Both clients were directors of the Union of Silk Weaving, from which Mies van der Rohe and Lilly Reich received substantial orders for several years. Mies built an industrial building with Lilly Reich for the company and worked on numerous exhibitions for silk industry. Both houses are now owned by the city of Krefeld and used partly for exhibitions of contemporary art from the local art museums.
Based on the initial approach used for the Wolf House, Mies used these two projects as opportunities to perfect residential houses. His method was to connect the architectural rhythm of the buildings with natural views and adjacent spaces.
In the part devoted to the gardens, large windows and access doors to the terraces create an intense communication with outdoors. Unlike the Wolf and Riehl Houses, the two houses of Krefeld do not enjoy panoramic views, so they focus more on the interior views.

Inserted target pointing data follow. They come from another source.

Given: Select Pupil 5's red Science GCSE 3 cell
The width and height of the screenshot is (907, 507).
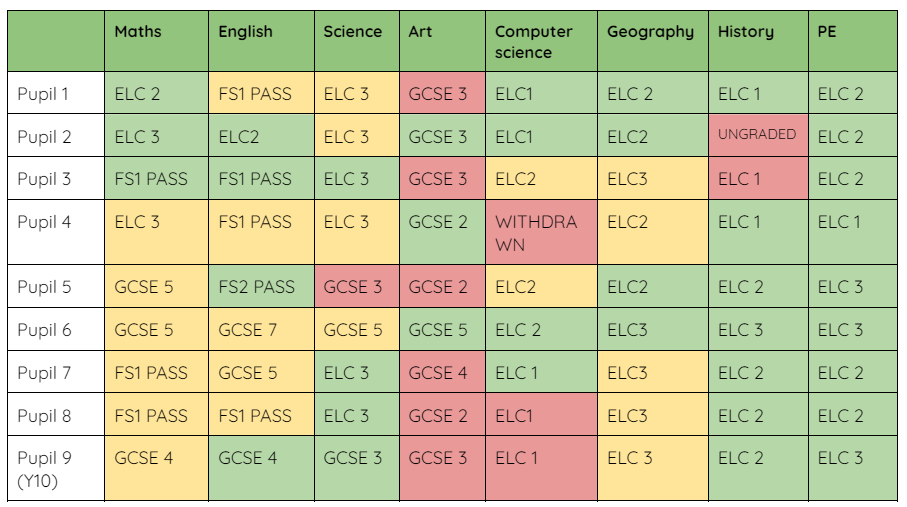Looking at the screenshot, I should coord(353,287).
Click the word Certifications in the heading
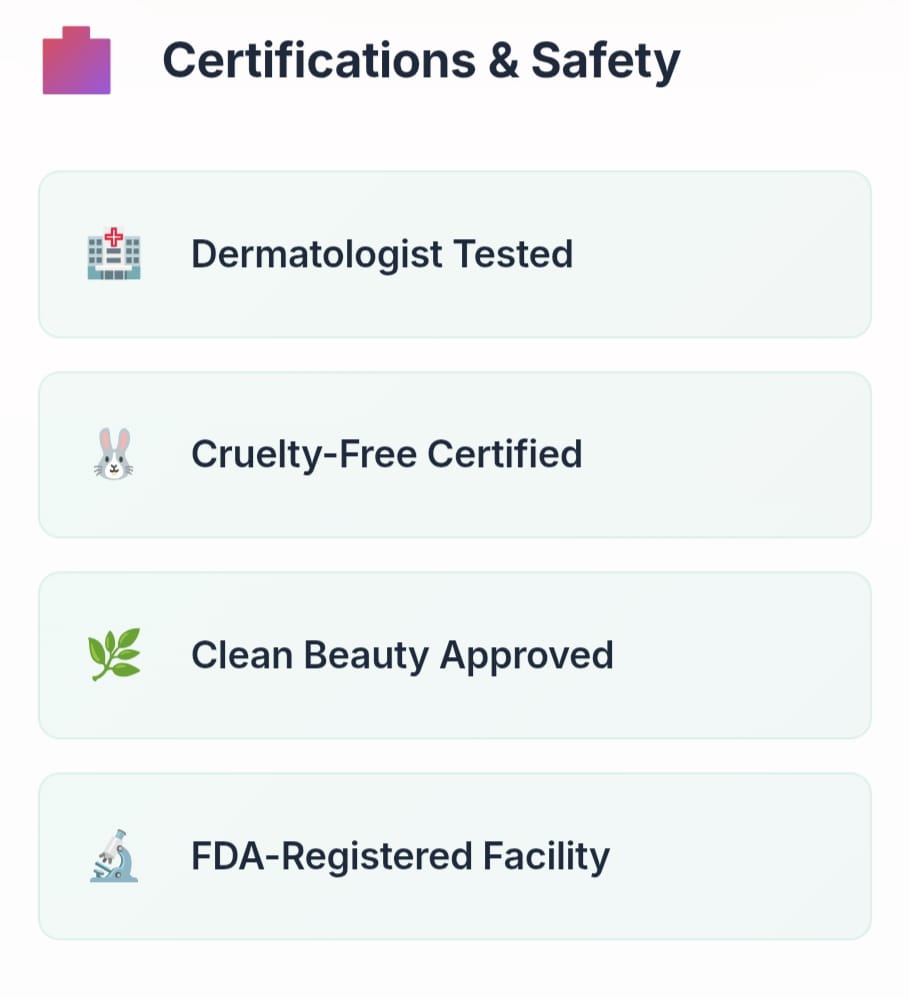The height and width of the screenshot is (999, 909). click(x=318, y=61)
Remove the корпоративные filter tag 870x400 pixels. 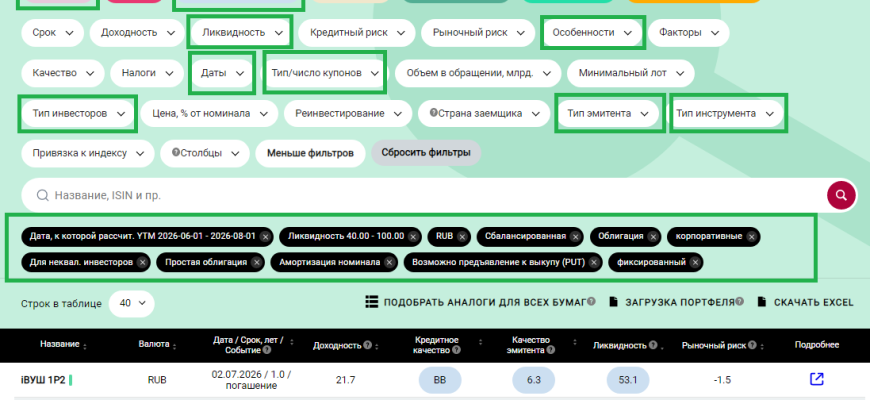pos(750,237)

Having been conceived as a whole, both have a similar distribution of space. The interior contrasts with the approach of Mies for the urbanization of Stuttgart, and here the architect gives up a single fluid space in favor of a sequence of separate rooms.

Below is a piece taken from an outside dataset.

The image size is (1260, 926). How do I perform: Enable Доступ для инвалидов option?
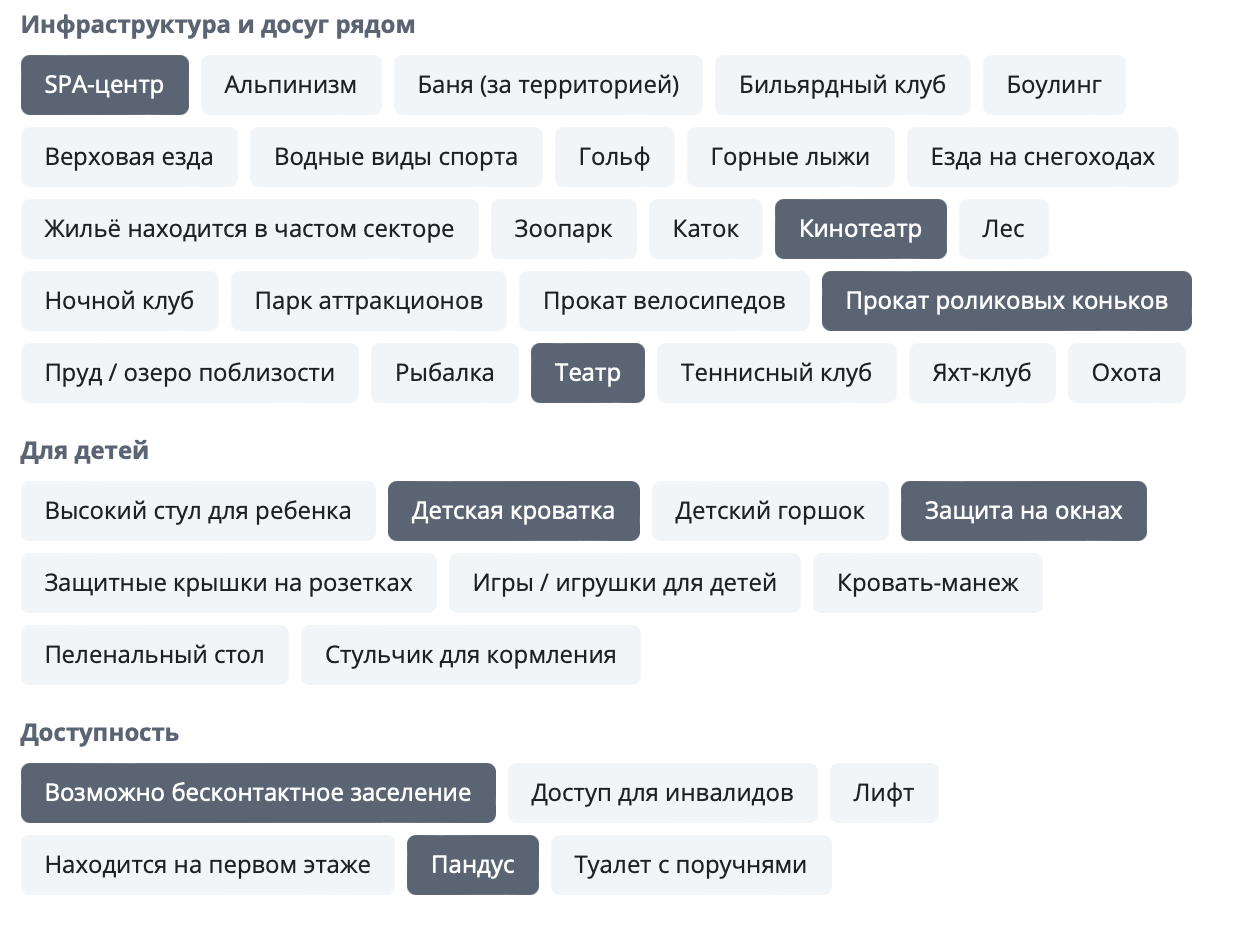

The Lange & Esters Houses appear as brick buildings consisting of interlocking cubes and are among the first modern buildings where the brick construction has been utilized for something other than loadbearing purposes, so the facades are very unusual.
The exterior walls were covered with a dark, baked-brick stucco to produce a monolithic effect. The main structure of the houses is steel, allowing the architect to cut large holes in the exterior walls for large windows which would have been otherwise impossible with brick walls. One fact which excessively bothered Ernst Walter, a static load specialist and friend of Mies, was that calculations for early steels were dictated by the configuration, and obeying that rule was important. But in this case they were catering more to the aesthetic aspects than the structural. This is reflected, for example, in the exterior walls appearing to be liberated from any static force in order to permit large openings. With that, there is a contradiction between the aesthetic character of the facades and their structural condition.
This conflict between wanting to create beautiful architecture and construction conditions was not resolved for Mies until Barcelona, with this complete differentiatil between “support” and “wall.”
Structural rejection may have its origin in the study of patterns of De Stijl, according to which one must show explicitly the need to shift and overlap the different elements. This theory is aware of how the structure deviates from the rational logic.